For most technical graduates, the hardest part of landing a first job isn't the coding test. It's the sixty seconds before anyone speaks to them: the moment a recruiter, or more often a piece of software, scans their CV and decides whether a human will ever see it.
That filter is brutal in South Africa's graduate market, where entry-level tech roles routinely attract hundreds of applicants. Applicant tracking systems (ATS) reject CVs for reasons that have nothing to do with ability: two-column layouts that parse out of order, headers the software can't read, graphics where text should be. A graduate can finish a demanding bootcamp with a strong portfolio and still be filtered out by formatting.
It's this gap, between being job-ready and looking job-ready on paper, that a new partnership between Cape Town-based coding bootcamp Zaio and resume platform Rejectless is trying to close.
The templates recruiters already trust
Ask engineers on Reddit's r/EngineeringResumes which CV format to use and two names come up again and again: Jake's Resume Template, the single-column LaTeX format that has become the de facto standard for software roles, and the Harvard resume format, the education-first layout that dominates finance, consulting and corporate recruiting.
The catch is that these templates were never designed for ordinary users. Jake's original lives in LaTeX, a typesetting language most non-engineers have never touched, and even Harvard's official version is a Word document that famously breaks its own formatting when opened on a different machine.
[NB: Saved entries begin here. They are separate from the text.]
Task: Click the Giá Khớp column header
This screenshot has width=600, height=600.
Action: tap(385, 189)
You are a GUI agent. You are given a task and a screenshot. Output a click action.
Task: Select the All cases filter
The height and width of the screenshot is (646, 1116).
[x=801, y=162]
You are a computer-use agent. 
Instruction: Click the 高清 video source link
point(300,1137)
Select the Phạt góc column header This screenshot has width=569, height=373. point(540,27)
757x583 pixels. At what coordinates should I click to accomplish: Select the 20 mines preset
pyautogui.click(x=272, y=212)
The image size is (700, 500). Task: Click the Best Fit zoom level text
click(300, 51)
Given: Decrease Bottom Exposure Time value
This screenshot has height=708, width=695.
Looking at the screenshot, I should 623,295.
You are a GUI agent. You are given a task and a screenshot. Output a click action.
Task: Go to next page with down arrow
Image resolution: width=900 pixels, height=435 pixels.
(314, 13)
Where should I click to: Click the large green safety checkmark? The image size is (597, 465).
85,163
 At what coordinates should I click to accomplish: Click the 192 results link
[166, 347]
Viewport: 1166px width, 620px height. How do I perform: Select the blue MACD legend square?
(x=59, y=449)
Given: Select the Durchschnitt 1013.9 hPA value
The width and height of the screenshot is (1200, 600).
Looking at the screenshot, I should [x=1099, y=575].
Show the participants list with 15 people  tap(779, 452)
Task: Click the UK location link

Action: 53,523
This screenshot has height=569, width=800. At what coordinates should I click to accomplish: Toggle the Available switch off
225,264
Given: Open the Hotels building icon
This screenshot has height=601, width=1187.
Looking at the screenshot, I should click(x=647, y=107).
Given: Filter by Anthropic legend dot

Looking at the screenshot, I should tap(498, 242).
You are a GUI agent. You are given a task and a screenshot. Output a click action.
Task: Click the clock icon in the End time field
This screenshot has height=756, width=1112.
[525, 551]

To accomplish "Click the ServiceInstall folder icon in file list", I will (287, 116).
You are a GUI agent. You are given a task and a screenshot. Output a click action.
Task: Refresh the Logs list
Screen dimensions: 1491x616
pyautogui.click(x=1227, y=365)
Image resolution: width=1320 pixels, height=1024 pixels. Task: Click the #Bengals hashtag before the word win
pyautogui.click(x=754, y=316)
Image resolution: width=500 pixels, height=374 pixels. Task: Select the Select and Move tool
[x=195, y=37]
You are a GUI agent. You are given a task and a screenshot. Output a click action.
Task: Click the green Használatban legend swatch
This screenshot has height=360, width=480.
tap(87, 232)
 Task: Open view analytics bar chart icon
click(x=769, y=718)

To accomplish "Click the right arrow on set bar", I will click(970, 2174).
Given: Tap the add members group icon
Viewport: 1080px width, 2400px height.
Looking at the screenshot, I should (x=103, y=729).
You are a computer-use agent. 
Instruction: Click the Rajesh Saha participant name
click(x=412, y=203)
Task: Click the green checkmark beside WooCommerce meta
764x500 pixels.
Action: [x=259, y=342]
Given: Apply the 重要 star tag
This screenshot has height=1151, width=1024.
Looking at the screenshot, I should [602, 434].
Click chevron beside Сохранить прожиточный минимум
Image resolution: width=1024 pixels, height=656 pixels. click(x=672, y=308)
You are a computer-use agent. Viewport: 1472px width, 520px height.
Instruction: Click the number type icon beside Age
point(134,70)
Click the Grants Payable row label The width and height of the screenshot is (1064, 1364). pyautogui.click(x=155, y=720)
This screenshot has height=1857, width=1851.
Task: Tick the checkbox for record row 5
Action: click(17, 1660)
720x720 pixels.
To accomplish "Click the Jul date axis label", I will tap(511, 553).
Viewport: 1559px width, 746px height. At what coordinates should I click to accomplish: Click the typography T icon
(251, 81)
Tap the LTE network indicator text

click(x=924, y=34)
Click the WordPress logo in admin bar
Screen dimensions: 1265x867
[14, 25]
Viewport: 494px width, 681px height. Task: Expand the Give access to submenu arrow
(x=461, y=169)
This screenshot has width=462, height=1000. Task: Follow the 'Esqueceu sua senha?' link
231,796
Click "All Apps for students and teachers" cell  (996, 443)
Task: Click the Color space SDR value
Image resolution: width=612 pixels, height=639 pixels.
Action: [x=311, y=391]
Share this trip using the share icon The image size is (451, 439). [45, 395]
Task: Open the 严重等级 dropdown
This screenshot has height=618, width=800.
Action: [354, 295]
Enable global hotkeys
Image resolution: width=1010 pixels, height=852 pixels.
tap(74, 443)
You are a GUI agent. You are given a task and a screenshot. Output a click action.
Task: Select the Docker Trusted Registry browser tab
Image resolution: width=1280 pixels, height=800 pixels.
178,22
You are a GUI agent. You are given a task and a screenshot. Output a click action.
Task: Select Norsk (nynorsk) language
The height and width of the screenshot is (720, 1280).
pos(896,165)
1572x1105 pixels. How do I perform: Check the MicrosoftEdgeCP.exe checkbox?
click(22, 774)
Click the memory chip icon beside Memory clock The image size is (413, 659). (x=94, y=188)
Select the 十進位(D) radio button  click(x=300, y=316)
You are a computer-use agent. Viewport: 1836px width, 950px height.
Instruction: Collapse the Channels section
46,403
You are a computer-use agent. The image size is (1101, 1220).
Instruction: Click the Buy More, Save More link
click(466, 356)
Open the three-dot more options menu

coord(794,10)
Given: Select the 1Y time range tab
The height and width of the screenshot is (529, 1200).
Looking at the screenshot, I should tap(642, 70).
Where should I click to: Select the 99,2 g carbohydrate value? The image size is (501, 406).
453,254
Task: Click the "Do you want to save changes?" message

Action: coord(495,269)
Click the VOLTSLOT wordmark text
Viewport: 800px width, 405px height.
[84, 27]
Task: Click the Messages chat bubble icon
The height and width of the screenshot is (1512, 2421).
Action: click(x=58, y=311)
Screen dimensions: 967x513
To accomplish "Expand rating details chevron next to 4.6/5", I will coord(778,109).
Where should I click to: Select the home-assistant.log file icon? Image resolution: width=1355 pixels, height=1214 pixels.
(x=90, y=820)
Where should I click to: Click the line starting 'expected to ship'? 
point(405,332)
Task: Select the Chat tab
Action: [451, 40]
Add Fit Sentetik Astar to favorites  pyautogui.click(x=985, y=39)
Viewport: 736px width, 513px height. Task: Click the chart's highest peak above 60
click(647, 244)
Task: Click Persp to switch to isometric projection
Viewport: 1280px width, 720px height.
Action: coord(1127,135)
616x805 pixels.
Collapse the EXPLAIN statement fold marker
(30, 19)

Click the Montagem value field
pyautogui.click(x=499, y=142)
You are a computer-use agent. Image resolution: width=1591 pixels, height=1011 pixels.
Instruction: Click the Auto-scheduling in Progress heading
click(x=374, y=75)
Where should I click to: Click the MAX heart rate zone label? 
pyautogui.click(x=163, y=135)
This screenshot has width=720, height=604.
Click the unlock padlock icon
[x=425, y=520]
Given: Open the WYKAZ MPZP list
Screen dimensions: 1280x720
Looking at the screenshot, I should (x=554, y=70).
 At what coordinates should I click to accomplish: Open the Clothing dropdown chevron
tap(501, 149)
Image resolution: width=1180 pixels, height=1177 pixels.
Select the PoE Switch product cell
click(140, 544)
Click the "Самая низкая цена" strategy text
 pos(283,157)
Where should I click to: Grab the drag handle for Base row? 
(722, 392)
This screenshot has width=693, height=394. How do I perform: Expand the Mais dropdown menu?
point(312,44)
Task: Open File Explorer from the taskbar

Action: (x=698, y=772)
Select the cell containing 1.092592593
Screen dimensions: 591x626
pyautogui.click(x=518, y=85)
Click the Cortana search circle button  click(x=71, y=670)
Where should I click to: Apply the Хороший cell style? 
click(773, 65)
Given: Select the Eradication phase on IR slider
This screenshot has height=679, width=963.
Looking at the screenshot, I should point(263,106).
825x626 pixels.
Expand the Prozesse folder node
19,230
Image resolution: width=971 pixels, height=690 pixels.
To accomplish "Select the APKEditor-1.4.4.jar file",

Rejectless's approach is to rebuild these community-standard templates as free browser editors: the same fonts, spacing and layout, editable like a form, exported as a clean PDF. Alongside Jake's template and the Harvard format, the platform offers the Deedy and AwesomeCV templates popular with developers, and the Wall Street Oasis format used in investment banking. All of them are free, and notably, none of them stamp a watermark on the exported PDF, something most resume builders still do on their free tiers.
That last detail matters more than it sounds. A watermark on a CV reads as a red flag to conservative recruiters and as stray text to ATS software. "A graduate's CV should look exactly like the template a hiring manager expects to see, not like an advert for the tool that made it," says Thejus, founder of Rejectless.
The new problem: CVs that sound like nobody
Formatting is no longer the only filter graduates have to survive. Recruiters are now wading through a flood of AI-generated CVs, and they have learned to spot them. The same inflated verbs, the same vague claims of "spearheading" and "leveraging", the same bullet points that could belong to anyone. When every application sounds like the same chatbot, the candidates who actually did the work get buried alongside those who didn't.
The worst outcome isn't rejection. It's the interview where a candidate is asked to walk through a bullet point on their own CV and can't, because they didn't write it and never really thought about it.
Rejectless takes a deliberately contrarian position here. Instead of generating bullets for the user, its feedback engine critiques what the graduate has written and makes them do the rewriting themselves. It flags weak phrasing, missing numbers and unverifiable claims, then asks the candidate to justify each point: what did you actually do, what changed because of it, how would you defend this if a recruiter pushed back?
"We won't write your CV for you, and that's the point," says Thejus. "If you can't explain a bullet on your own CV, it shouldn't be there. The rewriting process is interview prep in disguise. By the time a graduate finishes, every line is something they can stand behind in a room."
In a market getting noisier with machine-written applications, it's a bet that the advantage is shifting back to candidates whose CVs sound like an actual person who did actual work.
What the partnership changes for graduates
Under the partnership, announced on Zaio's blog, graduates build their CVs on the proven formats as part of their job-readiness process, working through that feedback loop before a single application goes out: fixing weak bullet points, adding quantification, and resolving ATS parsing issues.
For Zaio, whose model is built on getting graduates hired rather than just certified, the logic is straightforward: interview skills don't matter if the CV never survives the first filter. For a cohort applying into both local and international remote roles, using the exact formats that overseas recruiters already recognise removes one more disadvantage.
The bigger picture
There's a quiet shift underneath this story. The best resume formats are no longer being invented by resume companies. They're community standards, open-source templates argued over on Reddit and GitHub until they converge on what actually works. And as AI floods the top of the hiring funnel, the tools winning graduate trust are the ones helping candidates sound more like themselves, not less.
For South African graduates entering one of the toughest first-job markets anywhere, that isn't a convenience. It's the difference between being seen and being filtered out.